A new analysis by Timothy Cook, M.Ed., argues that artificial intelligence poses fundamentally different cognitive risks for adults versus children, with adults experiencing reversible skill atrophy while children may face permanent “cognitive foreclosure.” The research, published March 22 in Psychology Today, distinguishes between losing existing capabilities and never developing them in the first place.
Cook’s analysis centers on what he calls the “AI audit problem”—the inability of children to evaluate AI output because they lack the domain knowledge they’re supposed to be developing. “You cannot check an AI’s analysis of heredity if you don’t yet understand what heredity is,” Cook writes. “You cannot evaluate an AI’s interpretation of the French Revolution if you’ve never read conflicting accounts of it yourself.”

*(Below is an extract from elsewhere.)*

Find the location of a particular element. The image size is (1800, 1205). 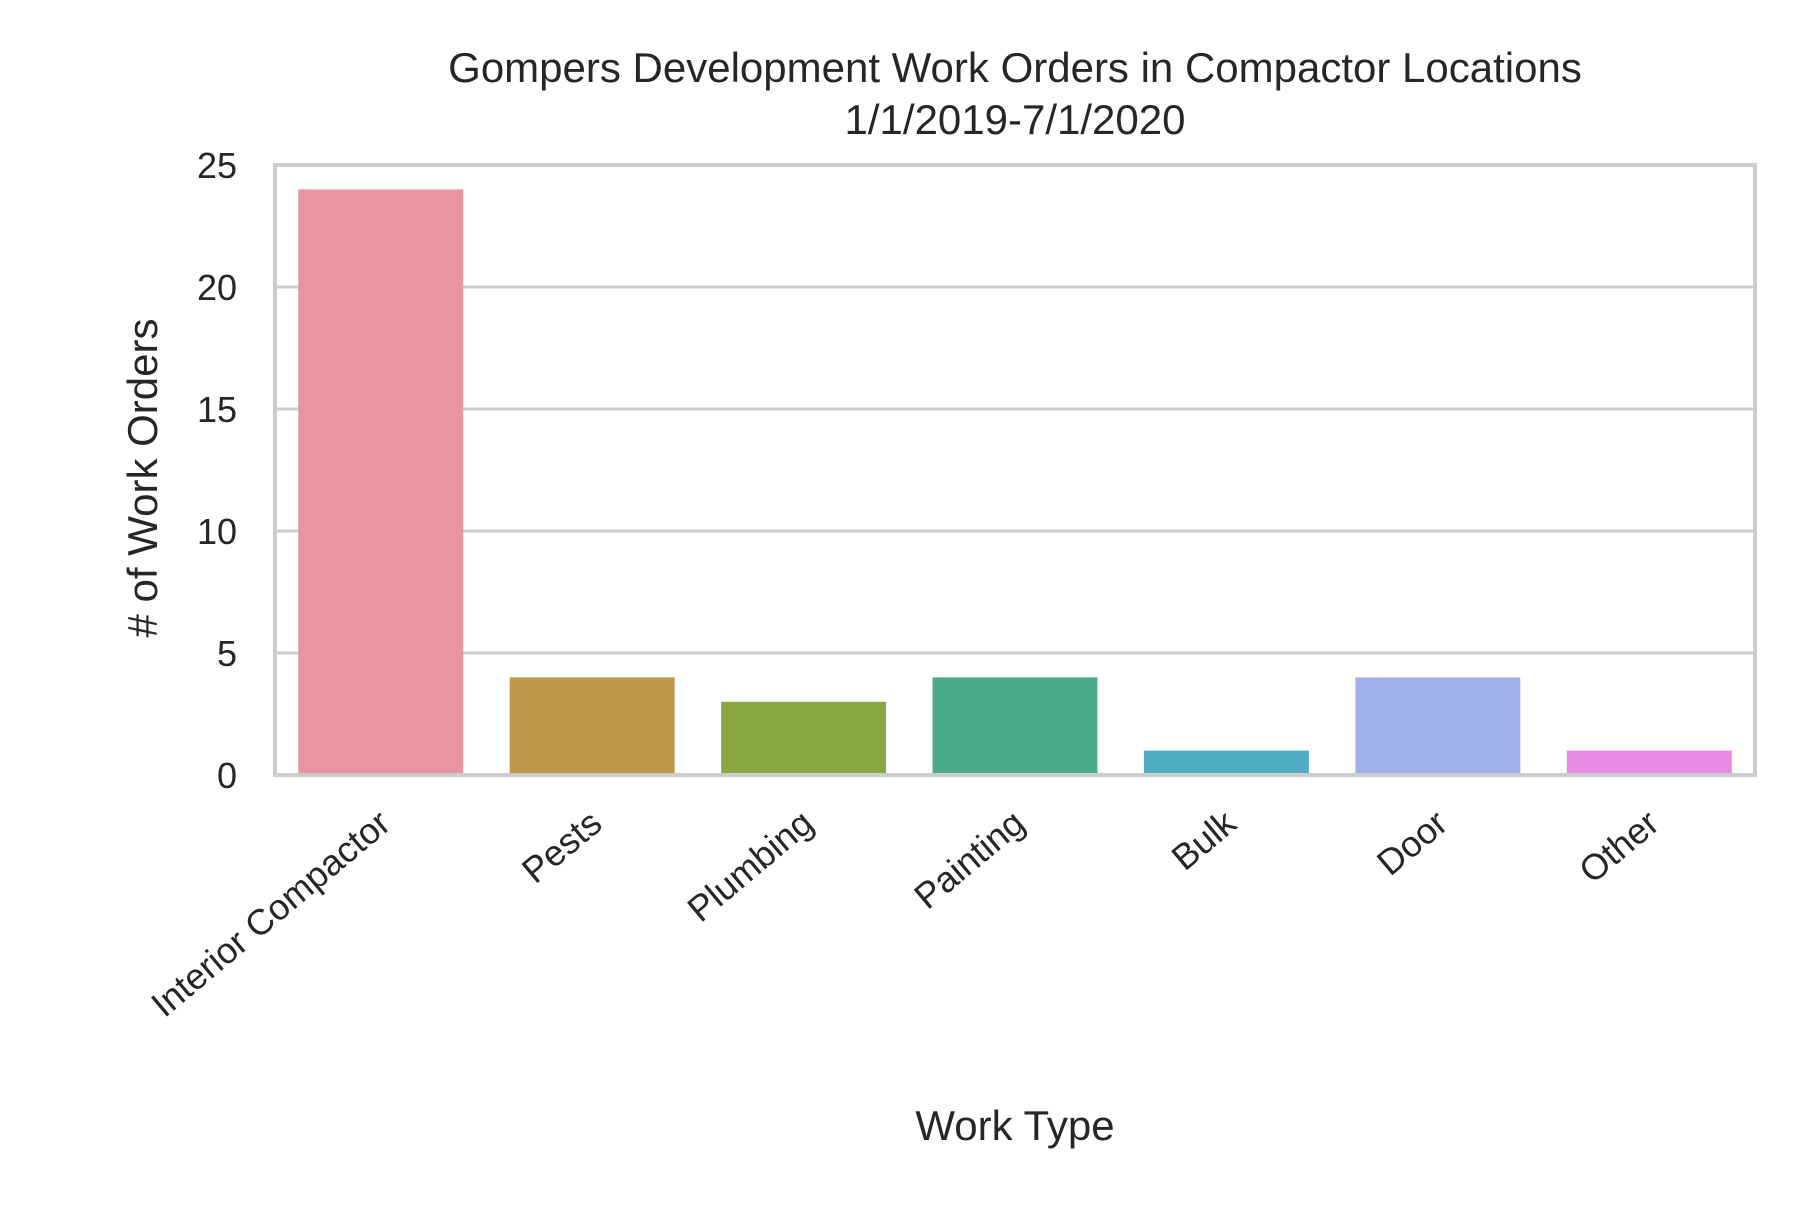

The distinction emerged from Cook’s reexamination of Michael Gerlich’s study on AI offloading and critical thinking. Participants over 46 showed higher critical thinking scores alongside lower AI reliance, while those between 17-25 showed the inverse pattern. Cook attributes this to biological development rather than generational preference: “The older group probably offloaded tasks they already knew how to perform. The younger group offloaded task they never learned how to perform.”
Supporting evidence comes from a 2026 preprint by Shen and Tamkin involving software developers learning new coding libraries. Developers who fully delegated coding tasks to AI produced working code but failed conceptual understanding tests afterward. “They couldn’t debug what the AI had written,” Cook notes, demonstrating how delegation can undermine skill acquisition even in professional contexts.
Cook argues that adult AI interaction typically involves “delegation of automatable tasks,” allowing retention of judgment capabilities, while children’s interactions more often constitute “substitution, where the AI makes the micro-judgments the child is supposed to be building.” This creates what he terms “foreclosure”—the permanent closure of developmental pathways that may not be reversible like simple skill atrophy. The research suggests educators and parents need to distinguish between AI use that supplements existing knowledge versus AI use that replaces skill development entirely.